One of the windshield wipers got stuck on my Oly E-1, and I kept on
forgetting to re-fill the sensor-cleaning fluid reservoir (it's too
small really) so I swapped it for a D70.

Cleaning dust of the D70 sensor is easy - just give the camera a good
shake every morning. That does the trick.

<g>

--
Owamanga!
Anonymous
March 3, 2005 10:06:21 PM

Archived from groups: rec.photo.digital (More info?)

"You know it makes sense Rodney"


> One of the windshield wipers got stuck on my Oly E-1, and I kept on
> forgetting to re-fill the sensor-cleaning fluid reservoir (it's too
> small really) so I swapped it for a D70.
>
> Cleaning dust of the D70 sensor is easy - just give the camera a good
> shake every morning. That does the trick.
Anonymous
March 3, 2005 11:06:41 PM

Archived from groups: rec.photo.digital (More info?)

On 2 Mar 2005 21:59:13 -0800, chrlz@go.com wrote:

>Try www.dpreview.com, and work out what is really important to you - it
>really depends on what you want to shoot.
>
>I would be a bit more concerned about the 8800's shutter lag and
>general slowness, than the occasional need to clean a CCD. How often
>will you shoot moving objects? How often will you change the lens in a
>dusty environment? What about noise (high in the 8800)?... etc..


You beat me to it. That's the biggest issue between DSLR and nonDSLR
if lens variety isn't that important.

CCD cleaning is not so bad with SensorSwabs.
Anonymous
March 3, 2005 11:10:50 PM

Archived from groups: rec.photo.digital (More info?)

On Thu, 03 Mar 2005 13:19:49 +0000, Graham Holden
<look@bottom.of.post> wrote:

>On Thu, 03 Mar 2005 05:48:40 GMT, <axzo509wxuox@ntlworld.com> wrote:
>
>>Hi everyone,
>>
>>Could anyone please help me with a difficult decision I can't seem to make?
>>
>>I'm stuck between the Nikon CP8800 and the Nikon D70.
>>
>>Here is my difficulty: The whole CCD cleaning thing is putting me off buying
>>a dSLR. Every site you look at about cleaning the CCD, you are warned that
>>it's difficult to do correctly, you can easily ruin your camera and, you can
>>invalidate the warrenty. Besides, I want a camera to take pictures with, not
>>to be regularly cleaning it!
>>
>>I would be grateful for your thoughts/experiences, AND opinions on the
>>CP8800?
>>
>>Thank you everyone in anticipation of your help.
>>
>>Darrell Burnett.
>>
>
>My experience below.

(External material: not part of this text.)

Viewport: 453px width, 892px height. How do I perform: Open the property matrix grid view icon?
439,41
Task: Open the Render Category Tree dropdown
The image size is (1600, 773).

Not necessarily the "right" way of doing things, nor
>the right answer for everyone, but just "for information":
>
>When I started looking for a decent digital camera, I originally started
>looking at the 8700 (initially for no other reason than I saw a second-
>hand one in a window -- at that time, I hadn't done any research). As I
>dug into things, I got to the stage of trying to decide between the 8700
>and the 8800 (I liked what the 8800 offered, but it cost more etc.). I was
>on the verge of getting one or the other a couple of times, but never got
>to the "commit" stage.
>
>Initially, I had not so much "rejected" a dSLR, as never really considered
>one -- I wasn't a converting-SLR-film-user, and although I knew the basics,
>"playing with lenses and all that hassle" was "too much bother" for what I
>wanted.
>
>However, as I put off deciding between the 8700/8800 for longer, I saw more
>and more info/advice/dogmatism that led me to begin to consider a dSLR (and
>specifically the D70). At first this was "if only..."; but as I read more
>of the differences between the top-end (or, at least, 8MP) p&s cameras and
>bottom-end (6MP) dSLRs, the D70 became more and more attractive.
>
>In the end, I went for the D70 for a number of reasons, at least a couple
>of which are I hope legitimate:
>
>(a) Especially in difficult conditions, six million dSLR pixels should give
>better photos than eight million p&s ones;
>
>(b) Although it's not a situation that will crop up that often, I'd
>recently been to a Formula 1 training day at Silverstone, and couldn't get
>the shots I wanted with a compact film zoom camera nor an old/cheap digital
>p&s. While the D70 body isn't "professional sports standard", better
>shutter-lag, shot-speed and buffer-speed, plus not having an EVF that
>blanks between shots should be of benefit if I am ever in a similar
>situation.
>
>(c) The general "expandability" of a dSLR... while I wanted to be able to
>take good photographs, I'm certainly not a "keen amateur", nor really is
>photography a "major hobby". As such, whatever I chose would likely be my
>main camera for several years to come. While I probably won't push against
>all the limits, I felt my options would be limited less with the D70.
>
>(d) While sometimes useful/fun, I didn't/don't see the lack of live preview
>nor the ability to take video clips as a major drawback.
>
>(e) If I'm honest, it appealed to the "techno-head" in me a bit...
>
>(f) Although I hadn't intended to spend what the D70 cost, I _could_ afford
>it (and didn't have to justify the extra to anyone).
>
>(g) I'd seen references to dust, but decided that _in_the_main_ it was one
>of those issues where you get the most noise (as in postings to usenet/the
>web) from people for whom it has become an obsession, and that for the
>(nearly) silent majority, it wasn't too big a problem.
>
>Did I make the right decision (for me)? I think so. I'm very happy with
>my D70. I probably don't yet _need_ all the D70 has to offer, but it's
>there if I do, and I think I'm less likely to think "if only my camera
>could..." than with the 8700/8800.
>
>If I _did_ have to make the choice again, I'd probably not make it between
>a 6MP dSLR and an 8MP p&s, as I don't think the extra 2 million p&s pixels
>are probably worth it for the price difference. Instead, I'd probably look
>for a good 4/5MP p&s. There's less compromise from packing so many pixels
>into a small sensor, more portability and a greater price differential.
>


IMO the best deal on a 5MP P&S is the Nikon Coolpix 5400, under $300
after a $200 rebate (until Mar 31)
>HTH
>
>Regards,
>Graham Holden (g-holden AT dircon DOT co DOT uk)
Anonymous
March 3, 2005 11:12:54 PM

Archived from groups: rec.photo.digital (More info?)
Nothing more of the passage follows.